A monkey see, monkey do attitude prevails. All too often business people want to sound like and be perceived as uber-successful. Thus they mimic bigger companies who fall prey to the same bad writing habits. They plagiarize the concepts and words of competitors. Often when given an assignment I’m told to go look at so-and-so’s website. “We like what they say. We want to sound like them.”
Other mistakes that breed bad writing? Arrogance. “We’re number one because we make you number one.” “When you choose a leader like us you choose a winner.” “We’re the best at what we do.” “It’s obvious you recognize a leader” and on and on. (Boastful copy turns people off and away.)
Imprecise and Illogical Language. Many times I’ve heard top executives say, “We had good success with that strategy.” Really, well do tell us about the bad success you had.
Inability To Articulate. It astounds me when an executive cannot tell me what his company’s product or services do. It is more common than you think. “You’re the writer: make us look good.”
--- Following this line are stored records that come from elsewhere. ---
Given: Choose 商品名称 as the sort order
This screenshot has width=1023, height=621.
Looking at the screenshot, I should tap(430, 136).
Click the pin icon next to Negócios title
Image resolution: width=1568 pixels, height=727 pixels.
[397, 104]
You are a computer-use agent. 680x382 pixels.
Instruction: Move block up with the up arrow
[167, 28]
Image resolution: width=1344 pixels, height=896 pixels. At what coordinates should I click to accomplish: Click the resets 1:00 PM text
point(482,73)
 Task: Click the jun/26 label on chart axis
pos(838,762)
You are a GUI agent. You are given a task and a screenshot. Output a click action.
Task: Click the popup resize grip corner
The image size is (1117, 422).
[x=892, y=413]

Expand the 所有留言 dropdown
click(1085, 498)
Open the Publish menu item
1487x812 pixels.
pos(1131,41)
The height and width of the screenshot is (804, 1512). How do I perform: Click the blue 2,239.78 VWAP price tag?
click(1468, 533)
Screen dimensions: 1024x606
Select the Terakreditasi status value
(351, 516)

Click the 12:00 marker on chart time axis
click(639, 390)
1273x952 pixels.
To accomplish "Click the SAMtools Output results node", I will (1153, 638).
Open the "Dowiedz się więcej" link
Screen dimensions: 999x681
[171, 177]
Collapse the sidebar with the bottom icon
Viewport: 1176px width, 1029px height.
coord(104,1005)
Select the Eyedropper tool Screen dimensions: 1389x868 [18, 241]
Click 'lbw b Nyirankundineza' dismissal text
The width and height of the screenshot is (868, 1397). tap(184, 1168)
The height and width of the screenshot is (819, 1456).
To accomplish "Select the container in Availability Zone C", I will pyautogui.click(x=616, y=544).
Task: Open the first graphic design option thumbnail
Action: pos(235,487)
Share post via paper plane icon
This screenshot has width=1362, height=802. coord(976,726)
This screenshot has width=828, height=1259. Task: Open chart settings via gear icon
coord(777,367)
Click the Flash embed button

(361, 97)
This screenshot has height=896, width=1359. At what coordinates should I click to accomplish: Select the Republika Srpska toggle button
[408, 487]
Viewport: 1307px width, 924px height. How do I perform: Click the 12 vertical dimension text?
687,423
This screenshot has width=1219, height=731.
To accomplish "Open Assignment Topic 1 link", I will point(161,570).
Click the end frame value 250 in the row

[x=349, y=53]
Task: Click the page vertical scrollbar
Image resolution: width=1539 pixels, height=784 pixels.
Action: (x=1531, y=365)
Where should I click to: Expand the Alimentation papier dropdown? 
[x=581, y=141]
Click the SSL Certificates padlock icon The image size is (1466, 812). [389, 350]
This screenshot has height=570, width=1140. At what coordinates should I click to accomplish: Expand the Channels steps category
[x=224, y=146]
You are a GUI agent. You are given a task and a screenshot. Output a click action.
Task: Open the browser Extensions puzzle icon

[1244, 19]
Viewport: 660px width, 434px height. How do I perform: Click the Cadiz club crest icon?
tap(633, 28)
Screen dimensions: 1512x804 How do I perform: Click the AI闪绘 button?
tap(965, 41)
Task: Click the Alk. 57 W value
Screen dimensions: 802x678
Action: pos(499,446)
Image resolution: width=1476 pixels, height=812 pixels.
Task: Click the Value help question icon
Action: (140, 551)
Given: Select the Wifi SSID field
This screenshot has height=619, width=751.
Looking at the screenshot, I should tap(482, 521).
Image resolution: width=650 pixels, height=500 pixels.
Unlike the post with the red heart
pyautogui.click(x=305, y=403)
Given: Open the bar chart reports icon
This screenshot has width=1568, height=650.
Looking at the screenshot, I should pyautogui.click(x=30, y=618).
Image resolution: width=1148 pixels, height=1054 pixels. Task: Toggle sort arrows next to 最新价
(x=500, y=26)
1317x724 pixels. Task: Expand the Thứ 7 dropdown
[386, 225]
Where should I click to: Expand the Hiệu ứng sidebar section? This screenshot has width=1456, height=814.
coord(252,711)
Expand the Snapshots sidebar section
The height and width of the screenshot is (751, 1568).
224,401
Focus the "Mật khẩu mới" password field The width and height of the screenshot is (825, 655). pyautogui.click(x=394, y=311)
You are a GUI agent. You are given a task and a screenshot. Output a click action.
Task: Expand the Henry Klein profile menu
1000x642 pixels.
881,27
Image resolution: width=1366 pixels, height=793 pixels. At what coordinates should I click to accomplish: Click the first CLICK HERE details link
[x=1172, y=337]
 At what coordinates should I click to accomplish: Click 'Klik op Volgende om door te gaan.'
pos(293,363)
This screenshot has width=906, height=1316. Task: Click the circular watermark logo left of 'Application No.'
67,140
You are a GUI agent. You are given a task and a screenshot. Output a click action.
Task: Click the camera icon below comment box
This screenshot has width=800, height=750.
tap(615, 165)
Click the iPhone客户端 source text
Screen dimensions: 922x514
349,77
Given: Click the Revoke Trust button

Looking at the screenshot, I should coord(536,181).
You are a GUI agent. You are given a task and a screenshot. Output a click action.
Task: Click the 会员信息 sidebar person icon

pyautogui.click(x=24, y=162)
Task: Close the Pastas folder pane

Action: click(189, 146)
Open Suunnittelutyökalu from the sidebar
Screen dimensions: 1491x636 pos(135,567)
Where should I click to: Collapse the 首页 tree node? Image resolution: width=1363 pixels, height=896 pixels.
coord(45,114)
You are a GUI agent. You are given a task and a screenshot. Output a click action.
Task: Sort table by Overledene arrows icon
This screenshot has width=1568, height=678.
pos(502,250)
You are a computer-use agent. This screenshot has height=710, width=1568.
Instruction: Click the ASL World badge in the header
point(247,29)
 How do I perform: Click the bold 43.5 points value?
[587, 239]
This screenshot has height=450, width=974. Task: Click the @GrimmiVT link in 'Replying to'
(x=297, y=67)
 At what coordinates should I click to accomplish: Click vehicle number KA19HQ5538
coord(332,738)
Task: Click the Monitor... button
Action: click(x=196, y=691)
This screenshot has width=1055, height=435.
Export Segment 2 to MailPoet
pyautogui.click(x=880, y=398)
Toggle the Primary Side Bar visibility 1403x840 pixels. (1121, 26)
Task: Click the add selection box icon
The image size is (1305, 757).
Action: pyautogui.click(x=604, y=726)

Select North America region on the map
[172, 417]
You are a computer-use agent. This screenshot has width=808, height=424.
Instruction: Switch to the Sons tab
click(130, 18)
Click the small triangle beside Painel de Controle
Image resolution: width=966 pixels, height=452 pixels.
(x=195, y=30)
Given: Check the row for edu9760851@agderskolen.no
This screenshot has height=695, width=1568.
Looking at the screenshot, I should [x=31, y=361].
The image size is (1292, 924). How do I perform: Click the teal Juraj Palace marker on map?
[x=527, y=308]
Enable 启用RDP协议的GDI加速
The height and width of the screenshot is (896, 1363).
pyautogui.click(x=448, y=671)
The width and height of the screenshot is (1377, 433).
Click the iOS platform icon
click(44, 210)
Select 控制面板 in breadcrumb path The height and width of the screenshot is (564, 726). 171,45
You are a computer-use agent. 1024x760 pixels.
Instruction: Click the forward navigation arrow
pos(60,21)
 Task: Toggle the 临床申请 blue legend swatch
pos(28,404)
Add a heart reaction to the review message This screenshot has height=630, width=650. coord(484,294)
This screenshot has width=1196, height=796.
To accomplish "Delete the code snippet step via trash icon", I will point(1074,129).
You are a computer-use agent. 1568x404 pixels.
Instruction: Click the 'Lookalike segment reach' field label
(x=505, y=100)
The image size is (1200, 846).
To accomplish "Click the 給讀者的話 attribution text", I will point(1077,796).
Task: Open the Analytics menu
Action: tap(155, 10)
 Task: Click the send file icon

Lately I’ve seen politically correct thinking enter business writing. Don’t use words like “race” and “discriminate” I’m warned. They dredge up, well, issues. Last time I checked many words have different definitions. Trust me. It’s okay to use such words.
How can business leaders better express what they do? Follow some simple guidelines. Keep it short. Keep it simple. Sound like a human being. Avoid buzzwords and jargon. Stay humble. Don’t be repetitive. Avoid corporate clichés such as “team,” “leading edge,” and that overworked mule, “professional.” (We all know what the world’s oldest profession is.) And most of all remember that people just want to know what you can do for them in a straightforward manner.
Now and then I come across a company that writes with personality. How refreshing! They have what writers call voice. They tell stories about what they do. They don’t drone on and on mimicking a larger competitor who despite its success drones on and on as well. You actually want to read their stuff. You get the feeling they know what they are doing and that their products and services are great. Now isn’t that the goal all businesses want to achieve. You know, “good success.”
Here’s a good mission statement: Mary Kay Cosmetics — “To give unlimited opportunity to women.”
There! Short and sweet.
The so-called good success depends on good writing but bad writing? That must be where bad success comes in and once bad writing becomes acceptable it tends to stick around and drag down the brand. And that’s not just bad success, that’s disastrous.